For example, I don't usually eat cold cereal here but I have been craving Grape Nuts for about a month now and last week I finally gave in. I went to the "Adult Cereal" section of the grocery store (Cultural Side note - besides all the "plain" and granola-y cereals the Adult Cereal section seems to be the home of all the chocolate flavored cereals as well, so Canada probably has some actual rules about marketing unhealthy/misleading foods to children) and there was no Grape Nuts. Undeterred I went to another grocery store and again, no Grape Nuts!! Suddenly I wanted Grape Nuts even more then I ever have before . . .

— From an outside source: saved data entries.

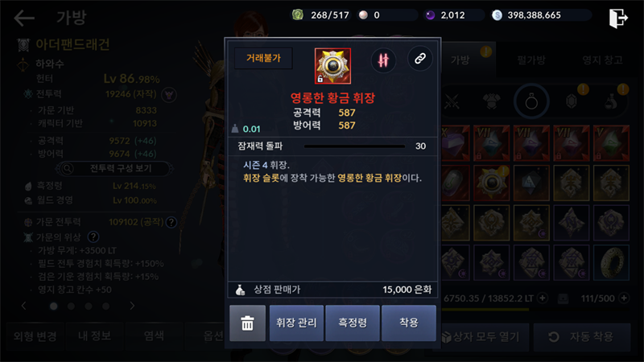The height and width of the screenshot is (362, 644).
Task: Select the armor helmet filter icon
Action: point(492,101)
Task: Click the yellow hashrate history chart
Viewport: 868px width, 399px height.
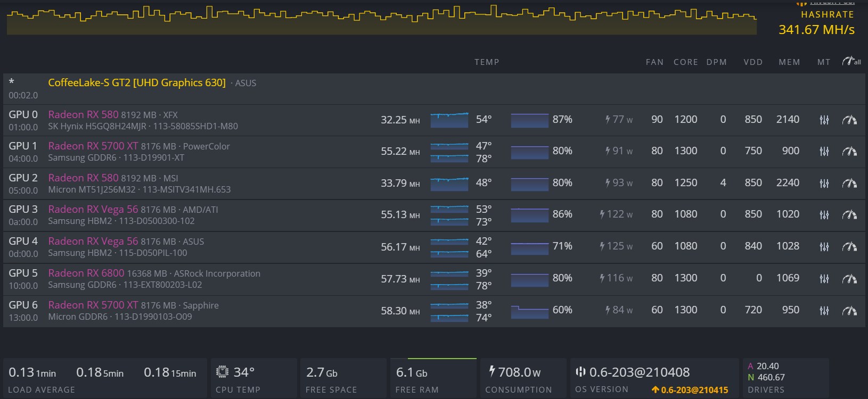Action: point(381,21)
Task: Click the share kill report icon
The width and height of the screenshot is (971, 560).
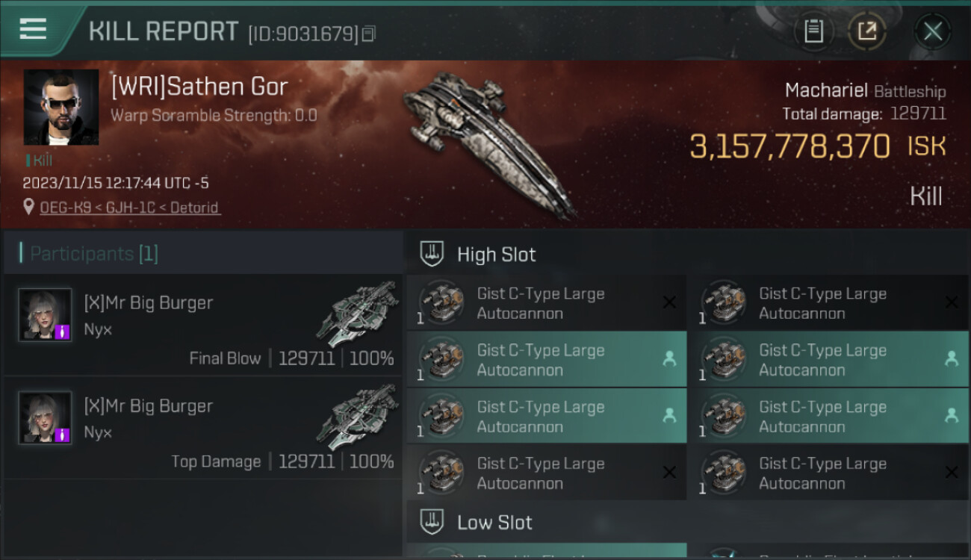Action: coord(866,31)
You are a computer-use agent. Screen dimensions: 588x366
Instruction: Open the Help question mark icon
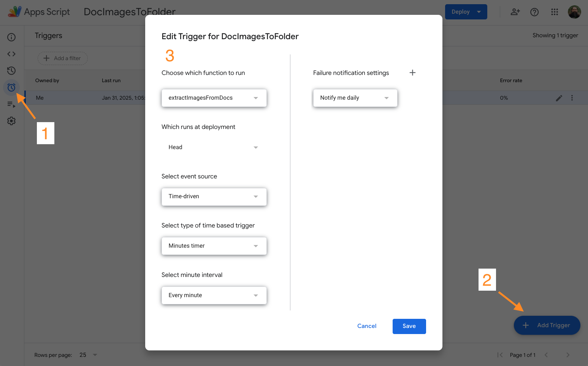[534, 12]
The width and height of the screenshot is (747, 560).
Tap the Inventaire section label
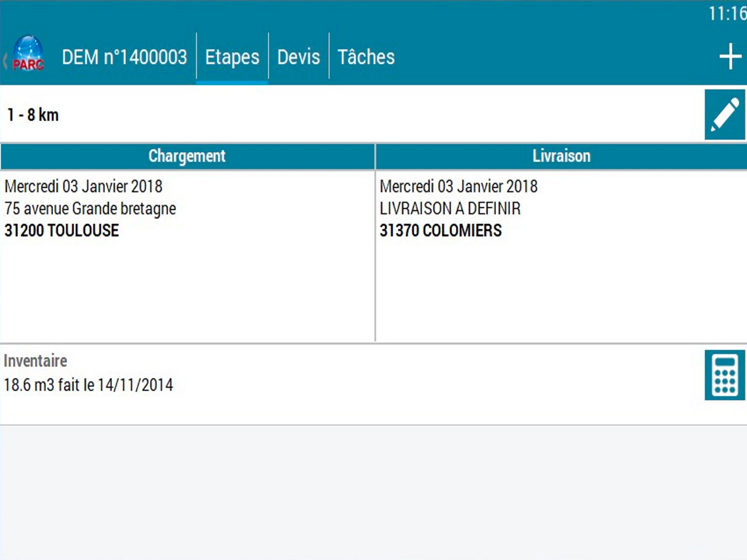tap(35, 361)
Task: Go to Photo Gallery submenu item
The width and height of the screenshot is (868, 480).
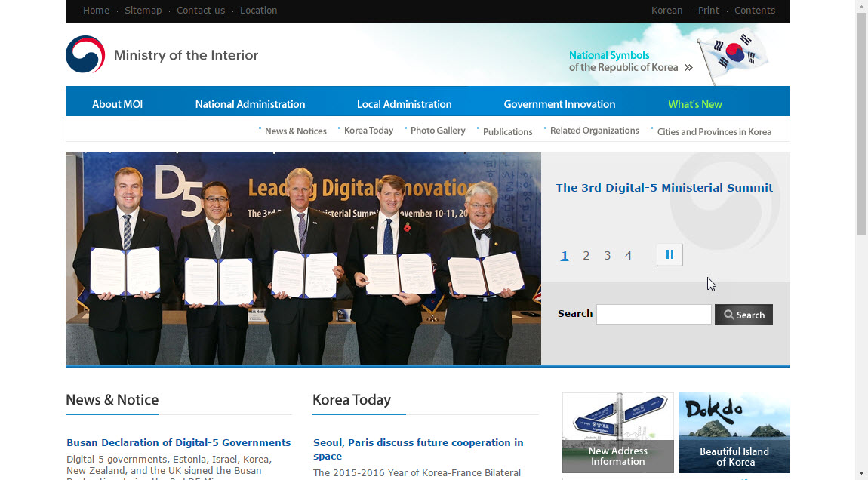Action: tap(438, 131)
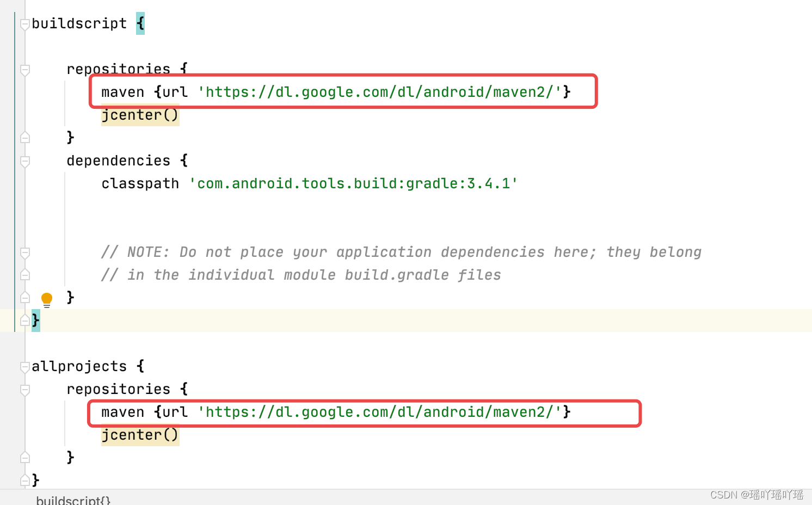Viewport: 812px width, 505px height.
Task: Click the highlighted opening brace after buildscript
Action: coord(140,23)
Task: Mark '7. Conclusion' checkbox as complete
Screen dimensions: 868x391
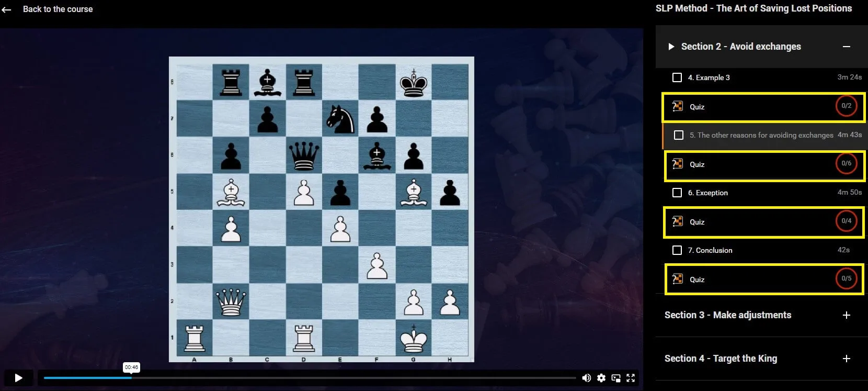Action: point(677,250)
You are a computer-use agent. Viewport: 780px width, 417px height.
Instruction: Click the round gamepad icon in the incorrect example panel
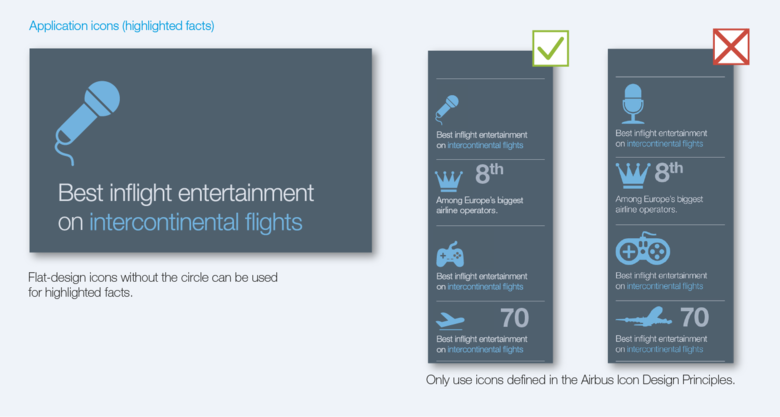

Anyway, my partner knows that mainstream Canada doesn't have what he wants when it comes to things like food culture-wise, so he frequents "ethnic" and specialty stores and is overjoyed when he finds things in a mainstream store. Perhaps it is a matter of perspective - maybe I just need to lower my expectations . . . but that can still be hard when I get utterly blindsided by subtle differences.
This week I made a christmas cookie (treat? chocolate?) that we make every year in my family. There are pretty much three ingredients: chocolate chips, butterscotch chips, and lightly salted peanuts. Seems easy right? In the grocery store I struggled mostly with the peanuts - apparently "seasoned" is how people like to eat their peanuts - or no one worries about their sodium intake. There wasn't even a place on the shelf for "lightly salted." So I got unsalted peanuts to play it safe. I went home, I made them . . . everything went fine . . . . until they didn't quite set up. My first thoughts were absurd - 'It must be the altitude!' 'It must be warmer then I think in this apartment.' And then I tasted them, and it became clear that butterscotch chips here taste distinctly different. Likely they have a different composition and are the reason for the texture/setting difference. There was only one type of butterscotch chips at the store (which seems to ring true to my memories of the states too) so I never even thought to look at the ingredients or taste them before using. (Chocolate chips are the same!)
Ah well, now my partner and I joke that I need to find the online product comparison between the US and Canada likely started by a transplant as bothered as I am by these subtleties.